On-demand group took 10 minutes to scale up after total priceout
On 10/2 at 18:43:00, one of our EC2-based saw a priceout of the last AZ available to us in the region for that instance type, which took out all 9 of our spot instances, leaving us with 0 instances running in the service. That state of 0 running instances lasted about 7 minutes before the spot market briefly returned to normal. The only scale up we saw for the on-demand group was 10 minutes after the total priceout.
Looking in the logs of the spotswap lambda function, I found the logs that were closest to the priceout:
START
2017-10-02T18:23:08.038Z Finding instance ids in spot group: SpotGroup
2017-10-02T18:23:08.342Z Checking for termination tags on 9 instances
2017-10-02T18:23:09.624Z Found 9 instances with SpotTermination tag
2017-10-02T18:23:12.362Z No-op on stack during a CloudFormation update
END
REPORT Duration: 4325.97 ms Billed Duration: 4400 ms Memory Size: 128 MB Max Memory Used: 53 MB
START
2017-10-02T18:25:08.775Z Finding instance ids in spot group: SpotGroup
2017-10-02T18:25:09.199Z No instances listed
2017-10-02T18:25:09.255Z Found 0 instances with SpotTermination tag
2017-10-02T18:25:09.276Z Checking spot group SpotGroup for scaledown
2017-10-02T18:25:09.276Z Checking spot group SpotGroup for scaledown
18:25:09 END
Strangely, the No-op on stack during CloudFormation update appeared when there was no cloudformation update in progress. Then, in the second message, it shows No instances listed, which seems to then no-op the function when it should have taken the lack of instances as an indication that the on-demand group should scale up.
Two questions:
- Why did spotswap misjudge the cloudformation update?
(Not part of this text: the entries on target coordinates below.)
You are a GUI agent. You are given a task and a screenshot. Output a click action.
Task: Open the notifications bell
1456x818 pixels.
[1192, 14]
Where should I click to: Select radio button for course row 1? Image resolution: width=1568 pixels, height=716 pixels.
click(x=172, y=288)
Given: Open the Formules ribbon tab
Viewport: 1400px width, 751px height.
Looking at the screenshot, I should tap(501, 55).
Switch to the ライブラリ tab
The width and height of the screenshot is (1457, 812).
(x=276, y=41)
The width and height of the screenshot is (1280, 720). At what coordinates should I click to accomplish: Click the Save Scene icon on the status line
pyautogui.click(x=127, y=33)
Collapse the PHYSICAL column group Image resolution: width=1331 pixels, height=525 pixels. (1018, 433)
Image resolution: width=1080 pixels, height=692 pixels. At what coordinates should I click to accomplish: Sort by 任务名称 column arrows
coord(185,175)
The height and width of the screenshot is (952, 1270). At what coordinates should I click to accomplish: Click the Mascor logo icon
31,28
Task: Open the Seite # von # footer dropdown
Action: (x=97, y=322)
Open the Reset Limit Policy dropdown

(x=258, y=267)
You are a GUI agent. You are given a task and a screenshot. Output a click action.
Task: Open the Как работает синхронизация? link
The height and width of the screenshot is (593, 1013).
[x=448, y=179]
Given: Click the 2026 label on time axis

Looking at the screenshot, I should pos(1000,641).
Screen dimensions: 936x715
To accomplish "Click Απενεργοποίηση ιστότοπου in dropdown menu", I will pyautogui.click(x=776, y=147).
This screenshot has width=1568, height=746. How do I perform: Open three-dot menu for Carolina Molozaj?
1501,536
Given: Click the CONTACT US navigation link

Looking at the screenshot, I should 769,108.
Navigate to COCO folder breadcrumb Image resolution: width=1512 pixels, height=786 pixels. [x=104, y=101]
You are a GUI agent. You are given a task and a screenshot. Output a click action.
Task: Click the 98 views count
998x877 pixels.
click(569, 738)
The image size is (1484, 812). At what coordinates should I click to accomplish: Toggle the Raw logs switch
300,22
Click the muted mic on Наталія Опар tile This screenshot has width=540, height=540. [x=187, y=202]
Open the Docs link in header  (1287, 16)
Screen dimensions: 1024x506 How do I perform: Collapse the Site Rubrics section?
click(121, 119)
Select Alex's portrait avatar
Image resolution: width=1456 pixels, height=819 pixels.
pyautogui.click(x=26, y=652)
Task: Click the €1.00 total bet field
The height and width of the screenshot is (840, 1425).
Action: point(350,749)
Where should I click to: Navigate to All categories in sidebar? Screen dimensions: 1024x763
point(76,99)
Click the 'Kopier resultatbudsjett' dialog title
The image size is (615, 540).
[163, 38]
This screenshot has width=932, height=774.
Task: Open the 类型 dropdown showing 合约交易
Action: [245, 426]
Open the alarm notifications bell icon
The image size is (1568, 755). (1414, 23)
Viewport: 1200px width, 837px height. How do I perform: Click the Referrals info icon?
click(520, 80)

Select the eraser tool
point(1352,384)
- Should the lack of spot instances have scaled up the on-demand group?
cc/ @arunasank @emilymcafee
Any update on this? I'd like to implement SpotSwap in our environment but wary of this issue.
@henryngo001 I haven't dug deeper into this issue - I think this was a rare condition though, spotswap works on a regular basis very well for us.
@jakepruitt Thanks for the quick update.